Il documentario racconta anche una terra, meticcia e di frontiera, assieme alle storie di chi popola questo “luogo dove tutto di sovrappone”. E forse è proprio questa una grande differenza con il crocevia di popoli e merci che è Amsterdam ma anche, più in generale, tra l’Italia, dove le politiche d’integrazione sono piuttosto confuse, e l’Olanda, dove su quasi 1 000 000 di musulmani la percentuale di olandesi convertiti è appena l’1% e dove l’estrema destra, oggi in testa nei sondaggi, continua a dichiarare pubblicamente che “Islam e terrorismo” sono la stessa cosa.

“Io penso che l’Italia sia molto più tollerante di tanti altri paesi europei. Solo che nessuno lo racconta e rimaniamo intrappolati nelle retoriche del ‘noi’ e ‘loro’ costruite dalla stampa alla Belpietro”, conclude Pagano, “Poi è vero che ci sono tanti problemi. Ma l’integrazione in Italia è ancora una questione tra uomini, che non è stata ancora delegata alla politica.”

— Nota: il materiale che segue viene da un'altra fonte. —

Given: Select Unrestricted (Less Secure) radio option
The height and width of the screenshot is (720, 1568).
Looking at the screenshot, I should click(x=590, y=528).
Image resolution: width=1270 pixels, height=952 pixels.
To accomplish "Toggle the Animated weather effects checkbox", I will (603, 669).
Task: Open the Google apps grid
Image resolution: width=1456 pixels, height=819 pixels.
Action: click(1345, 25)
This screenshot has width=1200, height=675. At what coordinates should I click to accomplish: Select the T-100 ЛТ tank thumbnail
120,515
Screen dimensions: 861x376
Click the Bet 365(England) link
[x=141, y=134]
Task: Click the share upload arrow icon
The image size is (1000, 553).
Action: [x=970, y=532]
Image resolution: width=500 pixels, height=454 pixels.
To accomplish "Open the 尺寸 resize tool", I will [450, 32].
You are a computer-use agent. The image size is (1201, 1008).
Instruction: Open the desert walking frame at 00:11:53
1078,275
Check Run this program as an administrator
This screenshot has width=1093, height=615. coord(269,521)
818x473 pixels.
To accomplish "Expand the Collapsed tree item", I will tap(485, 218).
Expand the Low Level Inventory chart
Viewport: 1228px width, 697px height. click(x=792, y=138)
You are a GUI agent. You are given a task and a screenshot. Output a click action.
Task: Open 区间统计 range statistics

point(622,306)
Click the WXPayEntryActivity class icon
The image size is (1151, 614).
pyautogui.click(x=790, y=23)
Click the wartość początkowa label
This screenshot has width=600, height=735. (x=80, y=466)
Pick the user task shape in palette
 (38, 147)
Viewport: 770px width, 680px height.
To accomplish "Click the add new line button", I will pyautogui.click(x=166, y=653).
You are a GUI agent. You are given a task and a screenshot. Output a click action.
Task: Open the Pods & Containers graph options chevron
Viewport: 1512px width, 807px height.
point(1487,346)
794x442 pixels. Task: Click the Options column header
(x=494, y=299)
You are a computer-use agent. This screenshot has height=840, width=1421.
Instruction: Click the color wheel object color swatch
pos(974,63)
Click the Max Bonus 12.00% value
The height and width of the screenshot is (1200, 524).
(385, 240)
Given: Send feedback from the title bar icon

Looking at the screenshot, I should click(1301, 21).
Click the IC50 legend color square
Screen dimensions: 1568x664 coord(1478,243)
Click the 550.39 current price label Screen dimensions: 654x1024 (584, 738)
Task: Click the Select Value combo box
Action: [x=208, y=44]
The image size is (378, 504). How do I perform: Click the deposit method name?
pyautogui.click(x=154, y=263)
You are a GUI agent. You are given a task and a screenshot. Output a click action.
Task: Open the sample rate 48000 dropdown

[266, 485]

Ma che effetto fa presentare un tema del genere in Nord Europa, ai tempi dell’Olanda in guerra contro l’ISIS e di Bruxelles blindata? “Mentre per la proiezione di Bruxelles la stampa locale mi ha già contattato, ad Amsterdam nulla. Ho chiesto in giro e mi hanno detto di cercarmeli da solo, i giornalisti. Mentre soltanto stamattina ho dovuto rifiutare quattro interviste televisive in Italia”, dice Ernesto.

Screen Shot 2015-11-23 at 17.03.09Sì, perché dopo gli attentati di Parigi il circuito UCI Cinemas, in un comunicato stampa, aveva deciso di posticipare la distribuzione del documentario, visti i “temi delicati e complessi” trattati nella pellicola.

Ma davvero rimandare la proiezione a “momenti più sereni” è la soluzione più ragionevole? “In NapolIslam si vedono dei convertiti che sono innanzitutto esseri umani, non degli stereotipi. A me sembra il momento più opportuno per parlarne. Ora comunque si è sollevato un polverone e sembra che UCI stia facendo marcia indietro. Vedremo”.